Kris Allen is the major-label  album debut (second overall) from American Idol eighth season winner Kris Allen. The album was released on November 17, 2009, through Jive Records.

Background
Allen has writing credits on nine of the twelve tracks on the album, including one solo credit for "Red Guitar", a song that he wrote prior to participating in American Idol. "Is It Over" was written by Allen with Cale Mills, who is an Arkansas friend of the Idol champ. According to a preview of the album, the tracks are: 

In a break with American Idol tradition, Allen's Idol "coronation song", "No Boundaries", was not included on his major-label debut, becoming only the second Idol winner album to do so after Taylor Hicks' self-titled album. Instead, a newly recorded version of "Heartless", covered by Allen during his run on Idol, was included as a bonus track. There has been speculation that this was because "No Boundaries" was already included on the Walmart-exclusive season 8 compilation album, which is the first time the winning single was included on the season's compilation since Kelly Clarkson in 2002 and is the first new compilation since season five. However, it has been included as part of the deluxe album version via iTunes.

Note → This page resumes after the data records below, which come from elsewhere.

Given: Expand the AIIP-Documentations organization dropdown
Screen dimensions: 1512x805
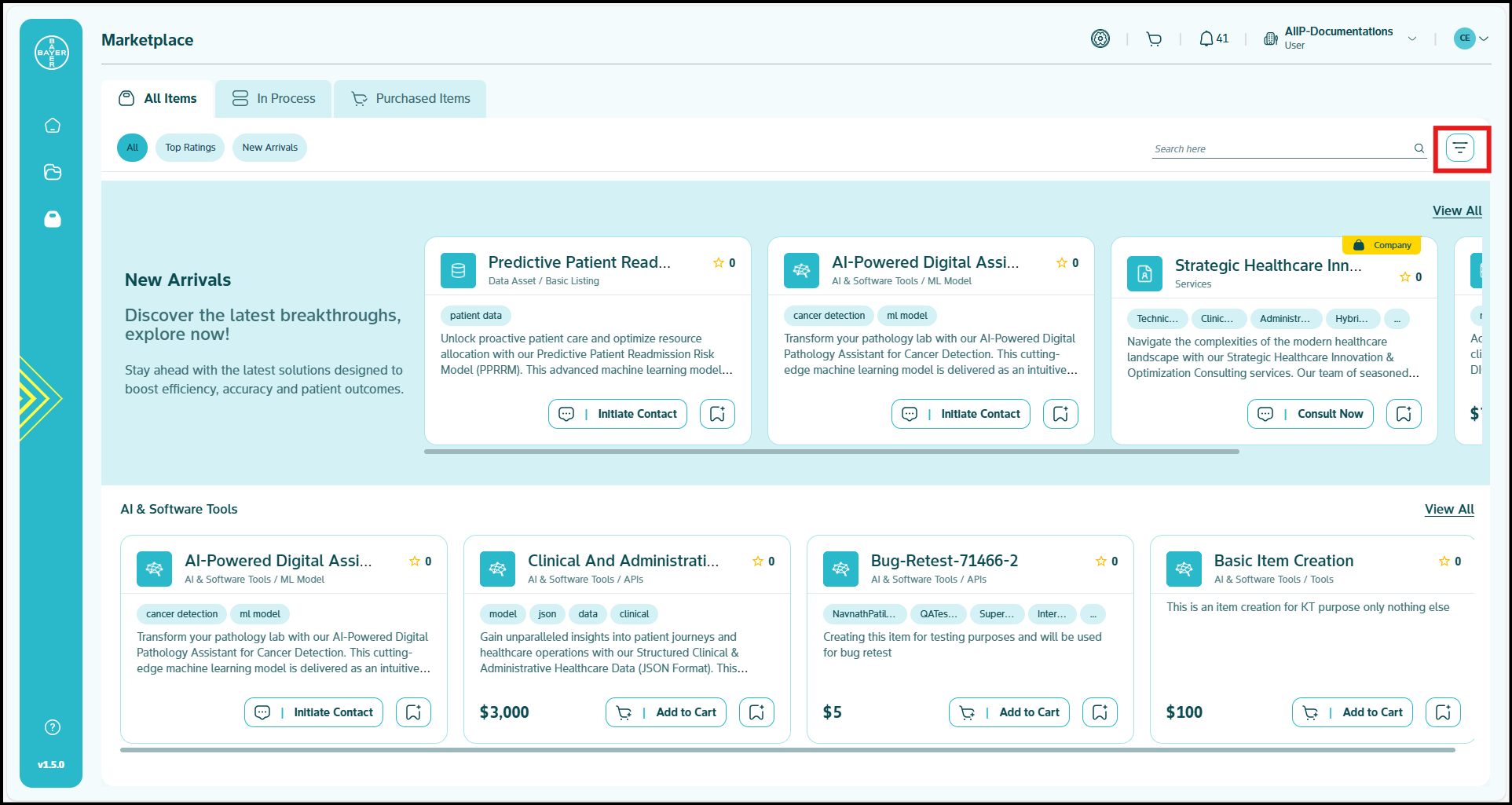Looking at the screenshot, I should click(1411, 38).
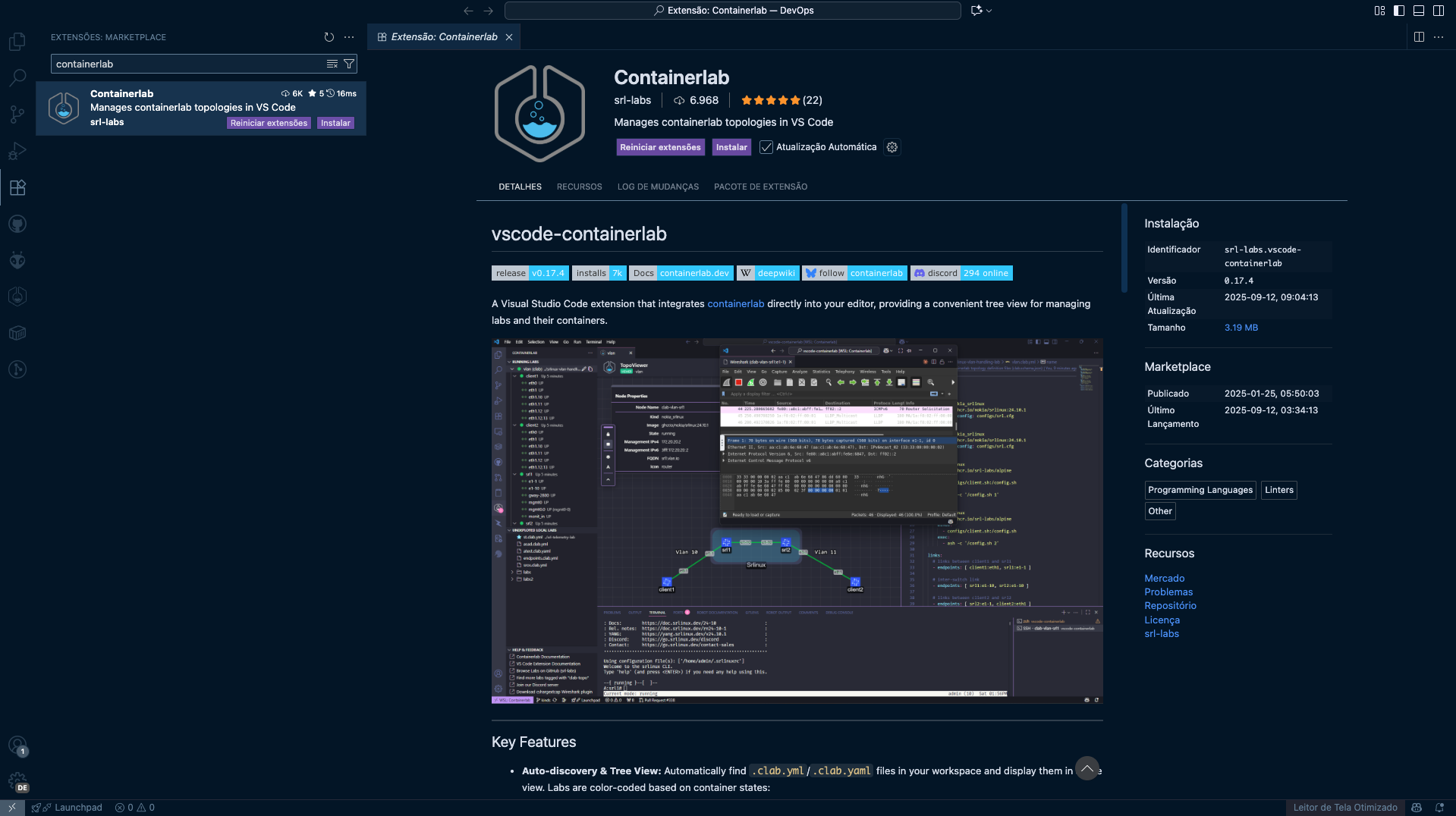Refresh the extensions marketplace list
The image size is (1456, 816).
click(329, 37)
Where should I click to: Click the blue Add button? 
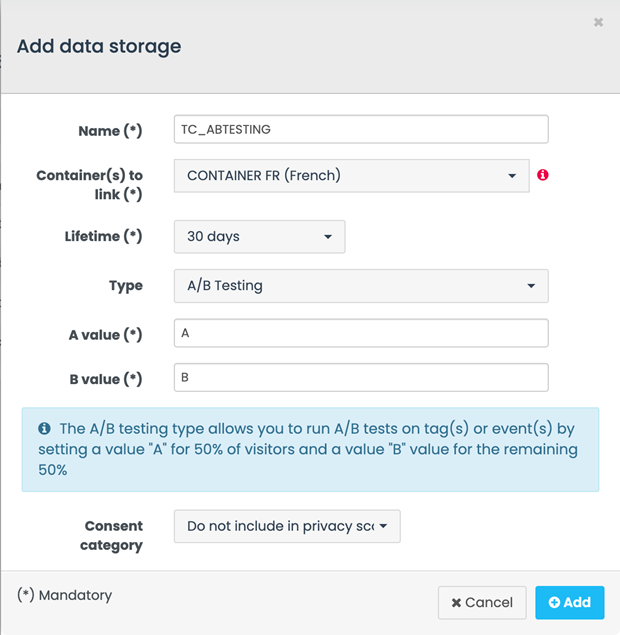[569, 602]
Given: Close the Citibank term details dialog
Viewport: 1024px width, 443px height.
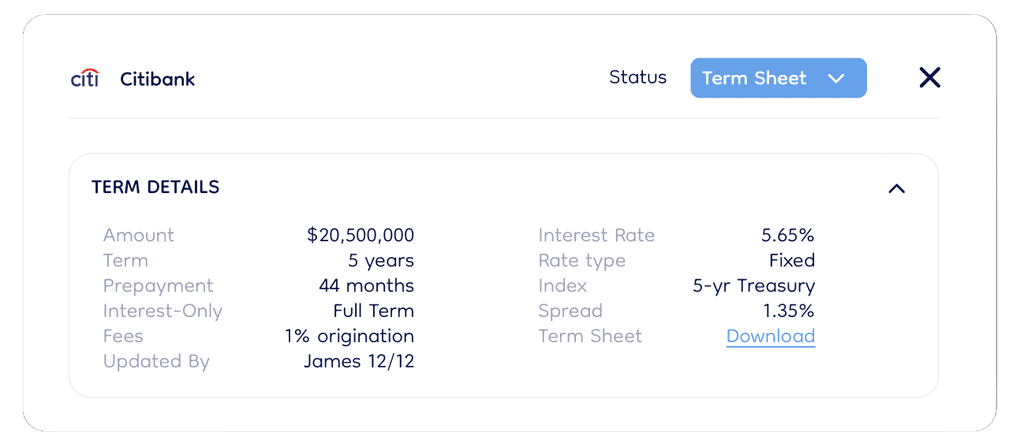Looking at the screenshot, I should click(929, 78).
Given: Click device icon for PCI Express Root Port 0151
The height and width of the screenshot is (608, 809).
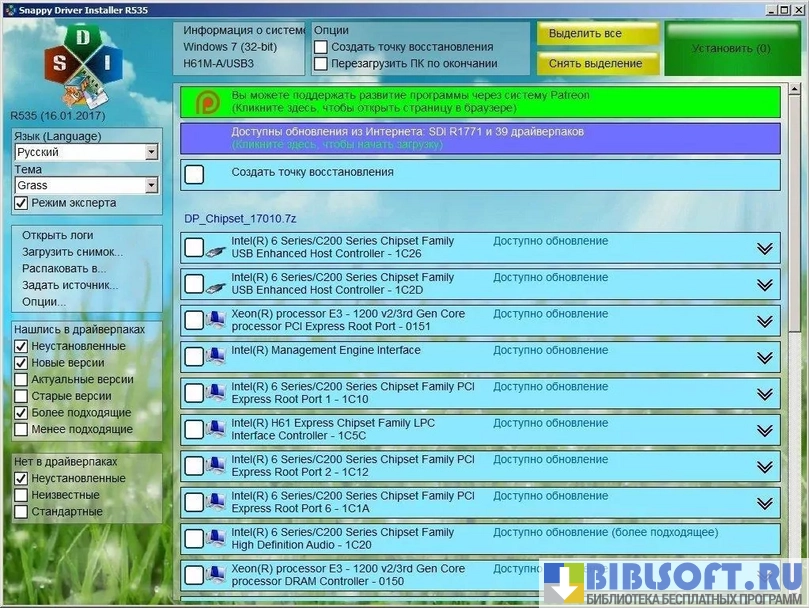Looking at the screenshot, I should (215, 321).
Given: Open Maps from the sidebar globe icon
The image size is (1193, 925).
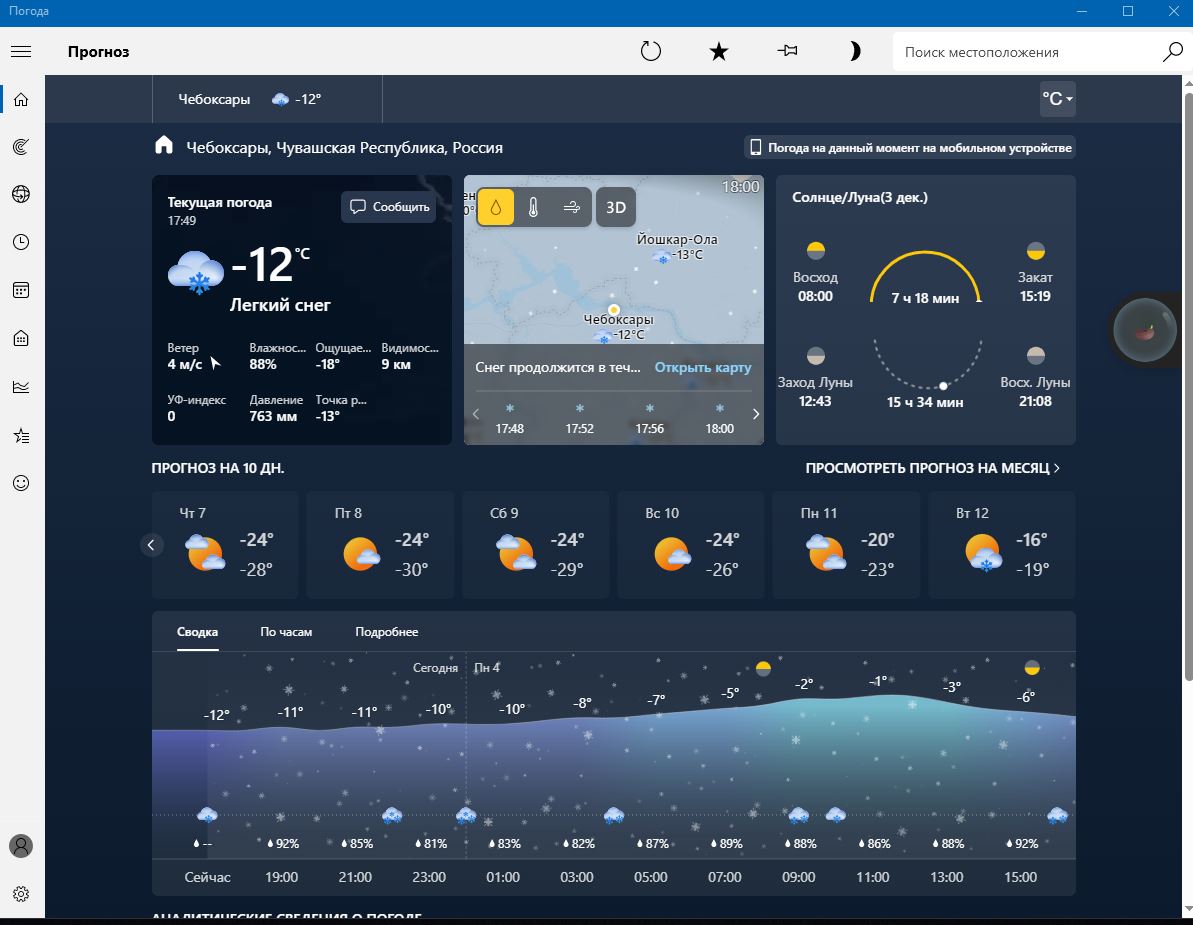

The album was released in the United Kingdom on November 16, 2009, making its official release before that of the United States.

Promotion
Allen previewed three songs from his album "Written All Over My Face", "Can't Stay Away," and "Before We Come Undone" at a Miami Dolphins tailgate party before their game against the New Orleans Saints on October 25, 2009.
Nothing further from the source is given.